Затем Некрасов достал осколок маленького карманного зеркальца, приклеенного к картонке. И жестко сказал: «Недавно ко мне пришел советский летчик, раненый во Вьетнаме. Он плакал, рассказывая о своем друге, таком же летчике, погибшем во Вьетнаме. Этот кусочек зеркала – единственное, что осталось от него. У него также не было своей семьи. А он не раз ночью тихо говорил мне: «Я так хочу ребенка, девочку, именно девочку!»
У Некрасова в конце его рассказа выступили слезы. Американец продолжал сидеть с сухими глазами. По-видимому, не хотел расстраивать свою подругу, будущую жену.

──────────

▶ **Условие задачи**
Перепишите выбранный отрывок полностью, без единого изменения. Записи представляют собой отдельный материал и с отрывком не связаны.

▶ **Исходные материалы**
──────────

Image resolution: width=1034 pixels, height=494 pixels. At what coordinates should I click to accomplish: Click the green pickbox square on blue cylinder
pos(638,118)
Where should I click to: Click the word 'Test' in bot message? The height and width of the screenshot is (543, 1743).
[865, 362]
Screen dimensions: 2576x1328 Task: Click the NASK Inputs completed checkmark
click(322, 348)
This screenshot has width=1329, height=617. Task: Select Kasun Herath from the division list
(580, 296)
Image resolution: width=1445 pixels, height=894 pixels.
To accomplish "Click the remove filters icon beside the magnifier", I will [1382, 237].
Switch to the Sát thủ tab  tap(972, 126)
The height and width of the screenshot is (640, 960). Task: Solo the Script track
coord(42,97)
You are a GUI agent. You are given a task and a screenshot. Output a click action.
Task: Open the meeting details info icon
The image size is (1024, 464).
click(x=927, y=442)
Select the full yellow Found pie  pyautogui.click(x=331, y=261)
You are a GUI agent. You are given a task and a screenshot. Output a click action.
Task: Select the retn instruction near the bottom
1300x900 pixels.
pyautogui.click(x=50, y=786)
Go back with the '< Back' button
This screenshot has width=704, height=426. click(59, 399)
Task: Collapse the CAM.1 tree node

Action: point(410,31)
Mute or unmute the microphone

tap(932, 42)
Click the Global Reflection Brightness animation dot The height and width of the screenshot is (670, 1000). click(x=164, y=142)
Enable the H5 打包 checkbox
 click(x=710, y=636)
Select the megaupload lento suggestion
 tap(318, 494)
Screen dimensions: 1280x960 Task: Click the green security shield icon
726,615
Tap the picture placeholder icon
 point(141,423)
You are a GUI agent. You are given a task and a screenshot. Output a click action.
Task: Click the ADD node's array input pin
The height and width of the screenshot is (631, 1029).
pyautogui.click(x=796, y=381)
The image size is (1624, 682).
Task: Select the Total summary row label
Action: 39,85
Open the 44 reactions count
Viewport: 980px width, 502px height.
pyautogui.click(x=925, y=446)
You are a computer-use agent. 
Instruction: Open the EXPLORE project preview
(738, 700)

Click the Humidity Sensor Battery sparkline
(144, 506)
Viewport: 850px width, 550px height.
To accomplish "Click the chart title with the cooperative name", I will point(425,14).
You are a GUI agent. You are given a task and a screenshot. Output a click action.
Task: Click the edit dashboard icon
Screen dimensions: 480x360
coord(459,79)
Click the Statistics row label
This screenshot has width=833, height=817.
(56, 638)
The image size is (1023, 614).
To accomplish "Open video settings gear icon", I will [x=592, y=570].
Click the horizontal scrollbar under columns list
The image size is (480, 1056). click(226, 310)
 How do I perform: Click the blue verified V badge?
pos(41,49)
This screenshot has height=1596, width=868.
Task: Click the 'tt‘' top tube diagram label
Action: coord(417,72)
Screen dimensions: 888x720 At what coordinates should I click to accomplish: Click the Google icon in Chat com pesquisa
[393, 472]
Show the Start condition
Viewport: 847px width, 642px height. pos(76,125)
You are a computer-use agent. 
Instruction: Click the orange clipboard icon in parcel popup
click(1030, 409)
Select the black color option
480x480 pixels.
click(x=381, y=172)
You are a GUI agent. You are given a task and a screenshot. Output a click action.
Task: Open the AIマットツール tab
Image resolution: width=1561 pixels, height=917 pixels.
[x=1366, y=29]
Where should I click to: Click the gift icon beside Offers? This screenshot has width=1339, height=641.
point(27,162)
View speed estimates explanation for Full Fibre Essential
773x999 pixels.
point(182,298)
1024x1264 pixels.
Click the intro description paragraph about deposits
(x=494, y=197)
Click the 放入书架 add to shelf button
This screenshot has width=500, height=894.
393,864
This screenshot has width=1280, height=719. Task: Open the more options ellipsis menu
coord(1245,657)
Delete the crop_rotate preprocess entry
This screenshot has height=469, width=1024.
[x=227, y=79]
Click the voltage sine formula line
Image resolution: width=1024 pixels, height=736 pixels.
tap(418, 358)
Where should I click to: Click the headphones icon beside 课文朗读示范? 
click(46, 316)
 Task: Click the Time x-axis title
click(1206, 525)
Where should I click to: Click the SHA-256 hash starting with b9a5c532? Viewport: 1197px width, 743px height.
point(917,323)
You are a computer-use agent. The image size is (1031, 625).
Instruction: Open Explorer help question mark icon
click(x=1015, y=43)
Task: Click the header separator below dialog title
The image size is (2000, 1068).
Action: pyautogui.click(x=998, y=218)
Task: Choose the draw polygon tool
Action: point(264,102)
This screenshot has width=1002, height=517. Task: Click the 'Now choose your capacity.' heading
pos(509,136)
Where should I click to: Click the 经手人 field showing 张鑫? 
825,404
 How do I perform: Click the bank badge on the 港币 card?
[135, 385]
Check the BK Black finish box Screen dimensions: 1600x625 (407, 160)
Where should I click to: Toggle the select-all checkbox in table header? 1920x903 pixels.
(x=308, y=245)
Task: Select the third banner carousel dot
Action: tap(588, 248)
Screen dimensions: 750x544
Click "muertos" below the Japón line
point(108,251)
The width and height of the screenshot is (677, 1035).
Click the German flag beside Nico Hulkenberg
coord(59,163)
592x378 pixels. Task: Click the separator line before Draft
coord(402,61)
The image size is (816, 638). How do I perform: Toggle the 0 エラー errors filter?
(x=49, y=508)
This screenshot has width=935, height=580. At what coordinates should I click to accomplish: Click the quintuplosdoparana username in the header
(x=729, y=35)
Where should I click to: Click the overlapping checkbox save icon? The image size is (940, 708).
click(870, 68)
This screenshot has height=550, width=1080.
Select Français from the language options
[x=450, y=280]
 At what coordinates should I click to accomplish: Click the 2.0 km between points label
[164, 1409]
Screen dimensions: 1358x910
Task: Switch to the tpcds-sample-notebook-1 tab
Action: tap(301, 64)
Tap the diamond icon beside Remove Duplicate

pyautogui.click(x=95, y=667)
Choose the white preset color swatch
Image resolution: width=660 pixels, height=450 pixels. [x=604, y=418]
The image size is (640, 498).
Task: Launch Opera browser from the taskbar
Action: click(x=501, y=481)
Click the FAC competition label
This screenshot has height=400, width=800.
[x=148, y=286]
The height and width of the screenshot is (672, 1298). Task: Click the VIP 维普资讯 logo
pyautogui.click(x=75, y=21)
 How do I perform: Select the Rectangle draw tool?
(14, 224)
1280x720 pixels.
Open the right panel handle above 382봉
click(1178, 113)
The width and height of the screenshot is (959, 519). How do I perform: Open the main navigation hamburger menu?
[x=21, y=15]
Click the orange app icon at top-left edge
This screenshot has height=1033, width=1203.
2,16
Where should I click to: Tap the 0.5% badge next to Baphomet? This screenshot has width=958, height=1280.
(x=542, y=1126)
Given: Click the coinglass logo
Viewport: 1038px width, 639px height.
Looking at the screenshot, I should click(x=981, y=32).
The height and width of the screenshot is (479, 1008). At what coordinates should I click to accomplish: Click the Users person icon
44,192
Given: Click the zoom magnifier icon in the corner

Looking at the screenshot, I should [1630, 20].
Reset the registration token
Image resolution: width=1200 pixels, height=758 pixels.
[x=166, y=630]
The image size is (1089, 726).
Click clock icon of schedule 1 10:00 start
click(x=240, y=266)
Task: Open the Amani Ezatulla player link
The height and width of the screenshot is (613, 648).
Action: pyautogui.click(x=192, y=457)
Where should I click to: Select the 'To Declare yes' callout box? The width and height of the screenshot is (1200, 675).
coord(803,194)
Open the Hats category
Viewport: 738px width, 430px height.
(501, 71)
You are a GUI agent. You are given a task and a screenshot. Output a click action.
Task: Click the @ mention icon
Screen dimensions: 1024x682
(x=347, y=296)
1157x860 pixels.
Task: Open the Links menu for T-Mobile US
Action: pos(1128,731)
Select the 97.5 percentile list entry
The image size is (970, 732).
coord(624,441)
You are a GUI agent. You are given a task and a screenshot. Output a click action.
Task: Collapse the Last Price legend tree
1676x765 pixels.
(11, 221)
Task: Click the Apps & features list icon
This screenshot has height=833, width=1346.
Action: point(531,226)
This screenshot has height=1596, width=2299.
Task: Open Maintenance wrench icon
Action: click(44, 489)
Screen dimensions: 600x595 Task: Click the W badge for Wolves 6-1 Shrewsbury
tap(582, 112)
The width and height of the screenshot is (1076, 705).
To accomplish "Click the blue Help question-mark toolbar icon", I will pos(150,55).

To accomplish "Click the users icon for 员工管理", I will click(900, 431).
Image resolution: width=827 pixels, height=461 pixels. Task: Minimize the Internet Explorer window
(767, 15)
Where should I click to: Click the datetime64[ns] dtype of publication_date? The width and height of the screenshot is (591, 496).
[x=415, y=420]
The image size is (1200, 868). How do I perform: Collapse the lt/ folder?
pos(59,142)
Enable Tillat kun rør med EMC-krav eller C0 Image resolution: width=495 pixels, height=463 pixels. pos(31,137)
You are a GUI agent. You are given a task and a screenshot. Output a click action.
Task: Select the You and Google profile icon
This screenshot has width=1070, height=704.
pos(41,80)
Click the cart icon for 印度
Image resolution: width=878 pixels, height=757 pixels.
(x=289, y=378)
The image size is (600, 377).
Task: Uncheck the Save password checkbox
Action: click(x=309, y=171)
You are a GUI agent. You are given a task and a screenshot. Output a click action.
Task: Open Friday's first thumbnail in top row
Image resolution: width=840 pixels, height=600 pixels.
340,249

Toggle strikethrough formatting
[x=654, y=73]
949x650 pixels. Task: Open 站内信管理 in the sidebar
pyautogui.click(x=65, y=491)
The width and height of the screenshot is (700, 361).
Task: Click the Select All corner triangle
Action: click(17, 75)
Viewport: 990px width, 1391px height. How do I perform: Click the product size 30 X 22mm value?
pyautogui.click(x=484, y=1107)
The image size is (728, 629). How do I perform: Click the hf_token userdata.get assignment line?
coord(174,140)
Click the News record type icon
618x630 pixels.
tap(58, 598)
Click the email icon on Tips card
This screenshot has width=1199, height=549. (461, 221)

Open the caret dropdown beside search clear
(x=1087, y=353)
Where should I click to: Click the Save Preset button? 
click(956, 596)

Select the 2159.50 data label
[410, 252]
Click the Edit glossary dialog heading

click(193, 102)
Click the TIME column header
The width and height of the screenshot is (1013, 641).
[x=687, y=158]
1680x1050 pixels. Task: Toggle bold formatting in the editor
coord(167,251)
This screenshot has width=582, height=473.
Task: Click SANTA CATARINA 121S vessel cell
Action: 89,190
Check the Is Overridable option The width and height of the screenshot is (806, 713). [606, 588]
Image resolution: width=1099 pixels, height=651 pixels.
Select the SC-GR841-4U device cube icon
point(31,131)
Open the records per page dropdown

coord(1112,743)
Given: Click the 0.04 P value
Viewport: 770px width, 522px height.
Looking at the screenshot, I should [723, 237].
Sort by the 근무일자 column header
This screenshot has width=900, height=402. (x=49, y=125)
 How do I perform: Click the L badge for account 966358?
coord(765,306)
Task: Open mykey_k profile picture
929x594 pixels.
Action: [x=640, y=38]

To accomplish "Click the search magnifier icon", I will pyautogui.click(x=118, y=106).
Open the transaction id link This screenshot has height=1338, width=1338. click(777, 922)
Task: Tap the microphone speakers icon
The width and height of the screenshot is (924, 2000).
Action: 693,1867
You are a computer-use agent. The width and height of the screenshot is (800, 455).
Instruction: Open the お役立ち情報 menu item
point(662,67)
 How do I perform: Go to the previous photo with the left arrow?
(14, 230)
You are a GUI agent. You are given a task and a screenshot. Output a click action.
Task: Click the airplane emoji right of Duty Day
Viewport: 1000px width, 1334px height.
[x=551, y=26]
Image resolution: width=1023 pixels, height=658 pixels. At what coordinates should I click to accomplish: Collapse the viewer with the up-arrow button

──────────

▶ **Письменное решение**
Затем Некрасов достал осколок маленького карманного зеркальца, приклеенного к картонке. И жестко сказал: «Недавно ко мне пришел советский летчик, раненый во Вьетнаме. Он плакал, рассказывая о своем друге, таком же летчике, погибшем во Вьетнаме. Этот кусочек зеркала – единственное, что осталось от него. У него также не было своей семьи. А он не раз ночью тихо говорил мне: «Я так хочу ребенка, девочку, именно девочку!»
У Некрасова в конце его рассказа выступили слезы. Американец продолжал сидеть с сухими глазами. По-видимому, не хотел расстраивать свою подругу, будущую жену.